#### WORK INSTRUCTIONS:
Transcribe the line holding "Screen dimensions: 1400x859" together with every line after it, through the end of the records, exactly and with no pictures.

#### DATA FOR PROCESSING:
----
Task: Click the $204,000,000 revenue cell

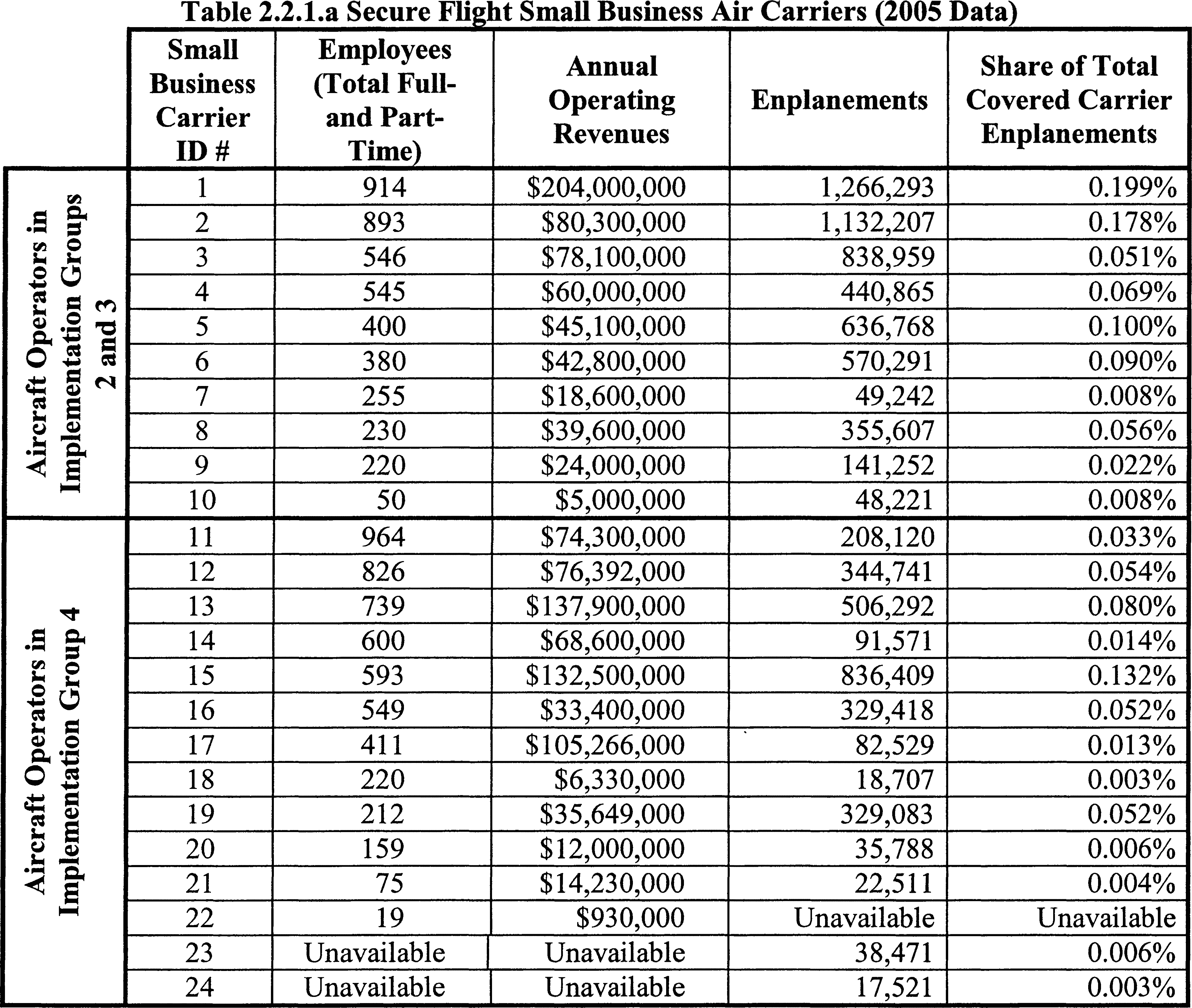Action: tap(605, 187)
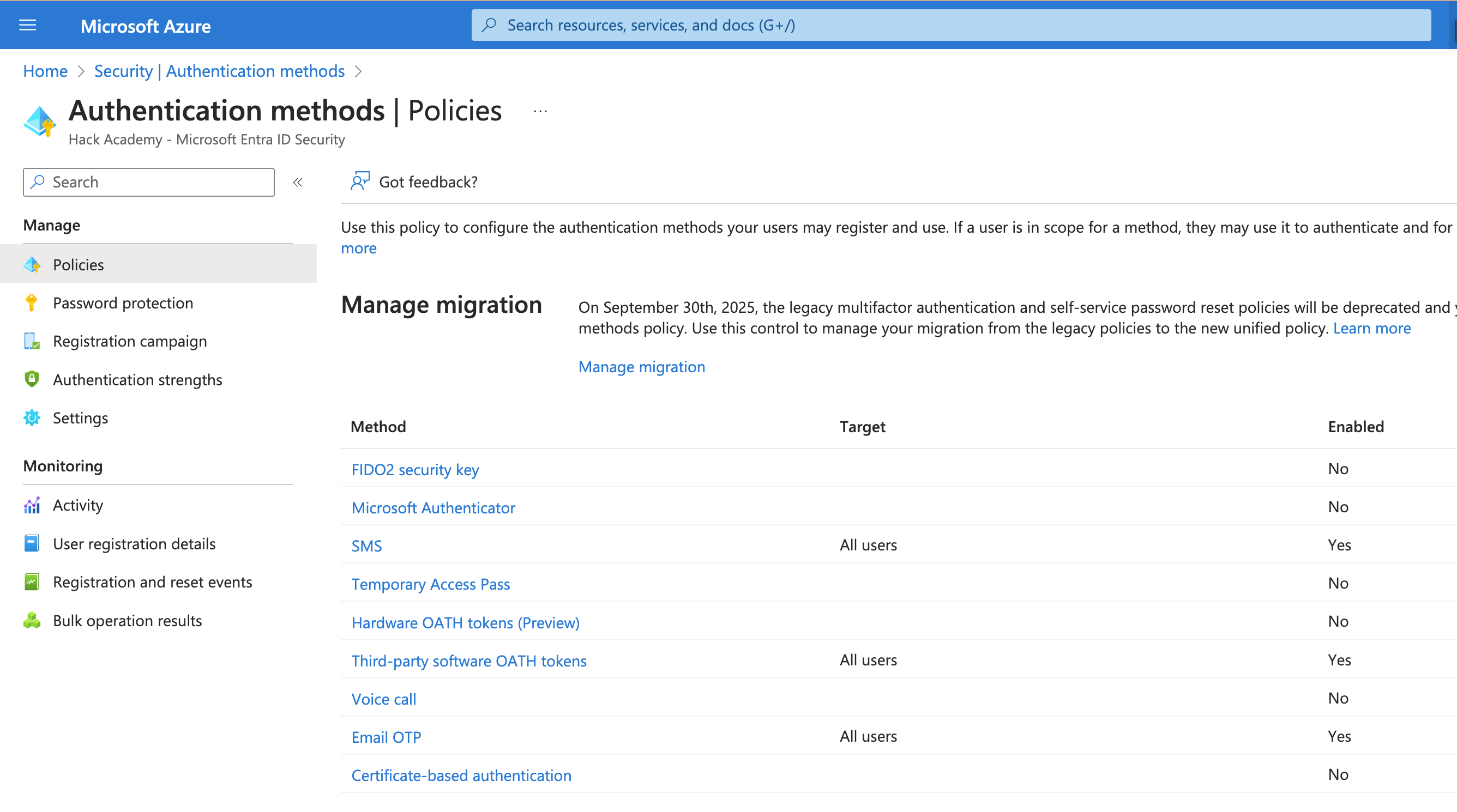Image resolution: width=1457 pixels, height=812 pixels.
Task: Click the Activity chart icon
Action: tap(32, 505)
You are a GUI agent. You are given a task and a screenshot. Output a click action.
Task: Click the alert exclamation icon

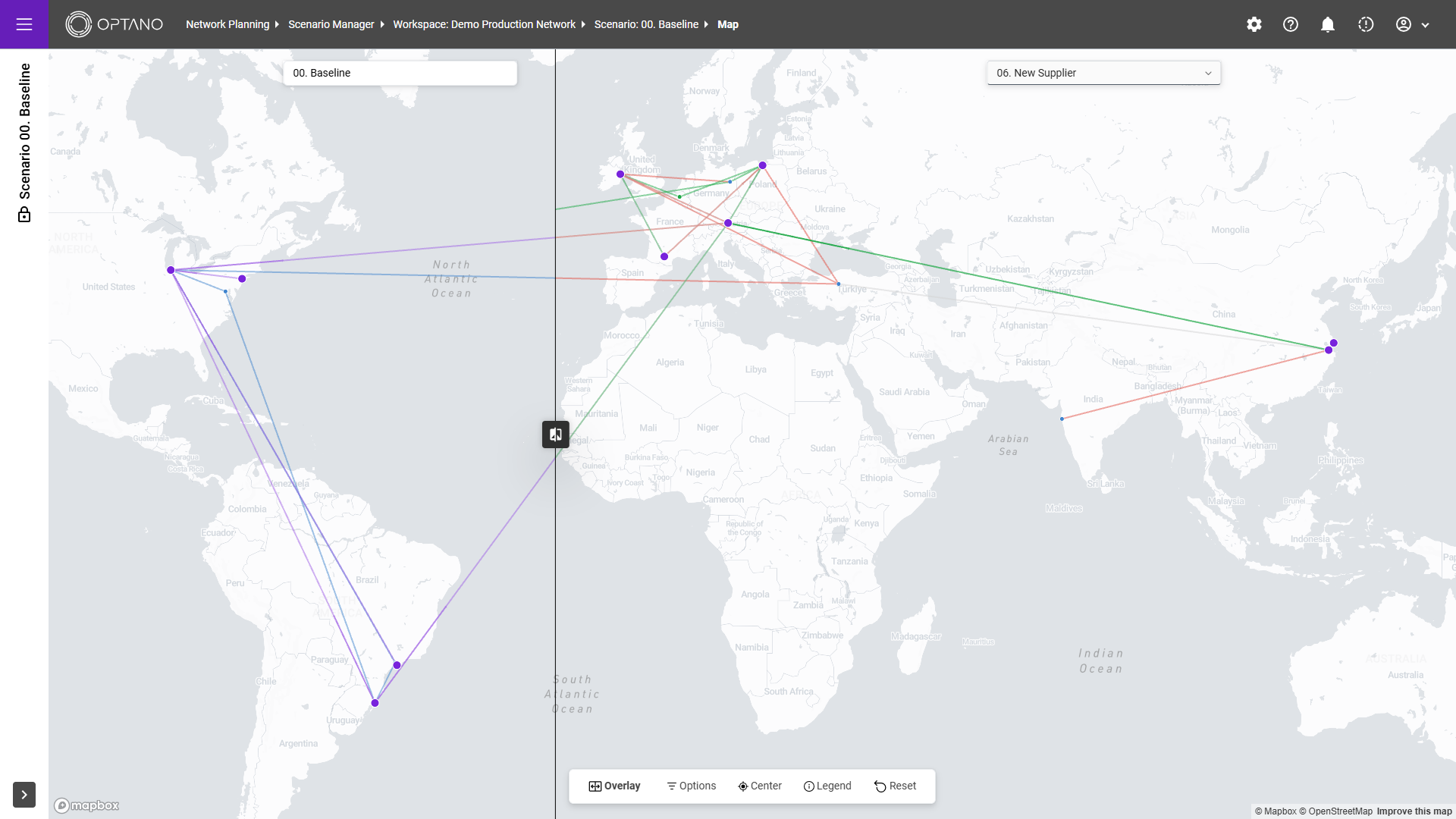click(1366, 24)
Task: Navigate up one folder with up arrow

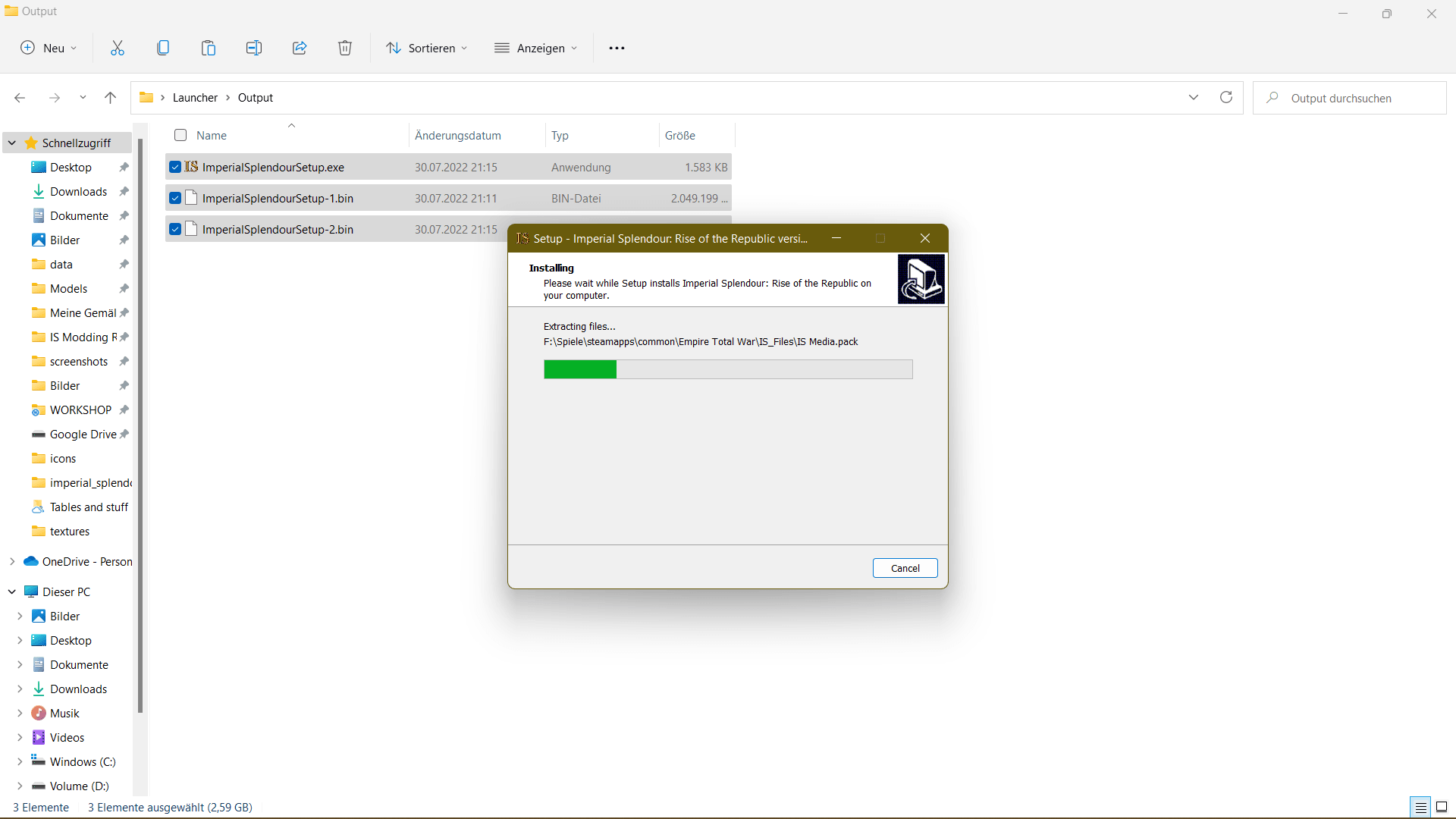Action: pos(111,97)
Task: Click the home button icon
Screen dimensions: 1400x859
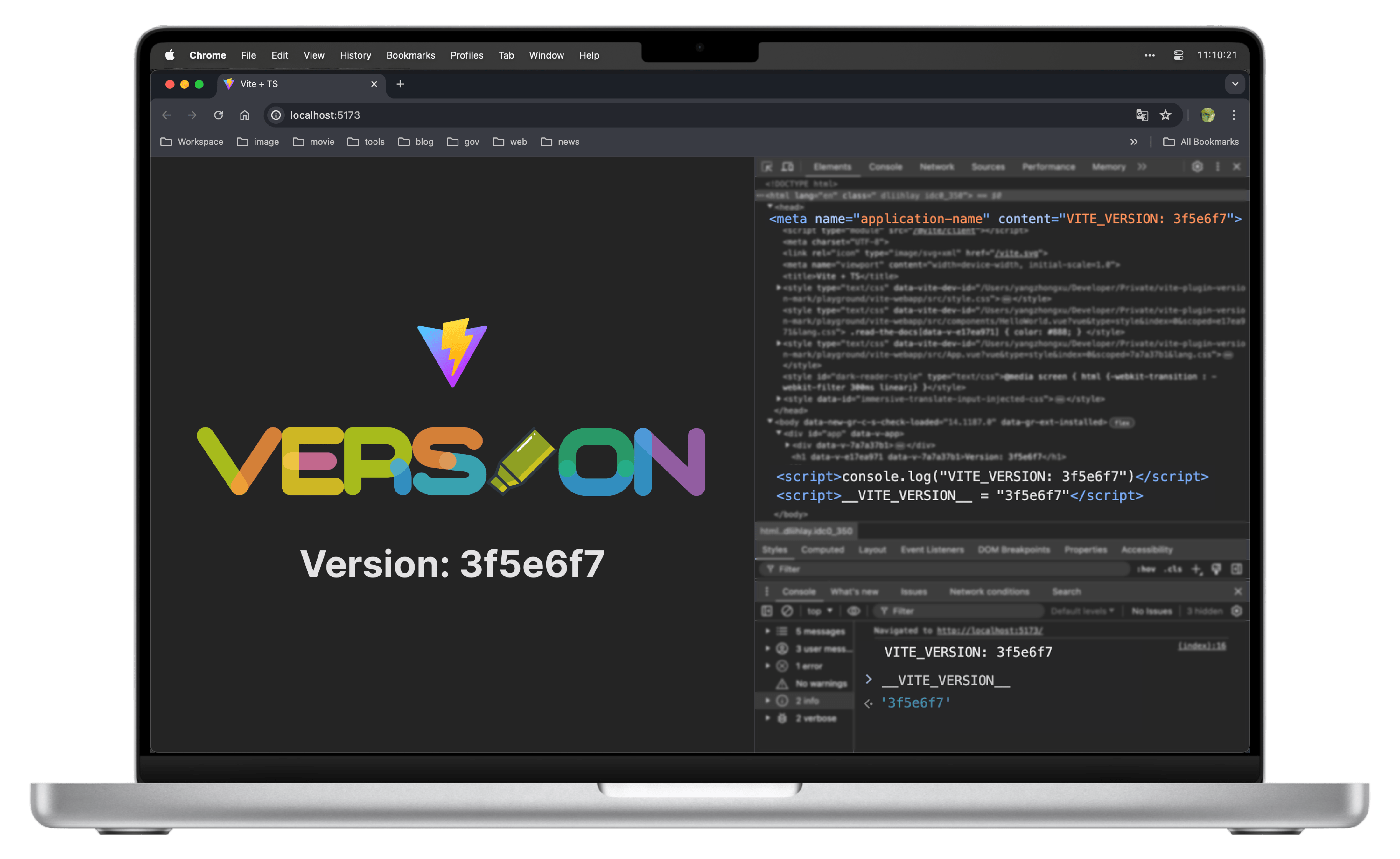Action: click(244, 115)
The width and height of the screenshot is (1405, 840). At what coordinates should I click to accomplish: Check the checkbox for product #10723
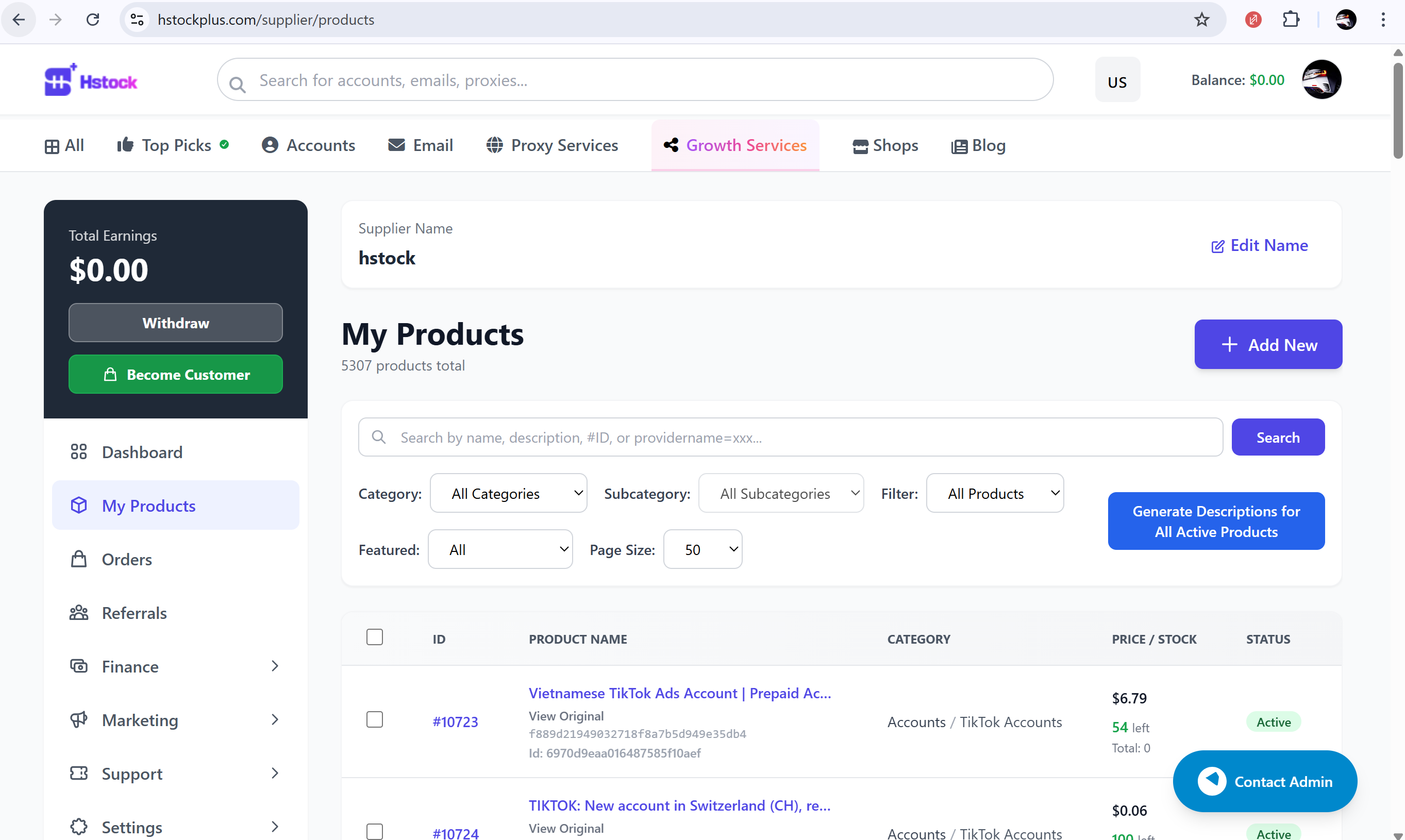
----
#### EXERCISE ANSWER:
Screen dimensions: 1400x859
Action: click(244, 115)
The width and height of the screenshot is (1405, 840). At what coordinates should I click to accomplish: Check the checkbox for product #10723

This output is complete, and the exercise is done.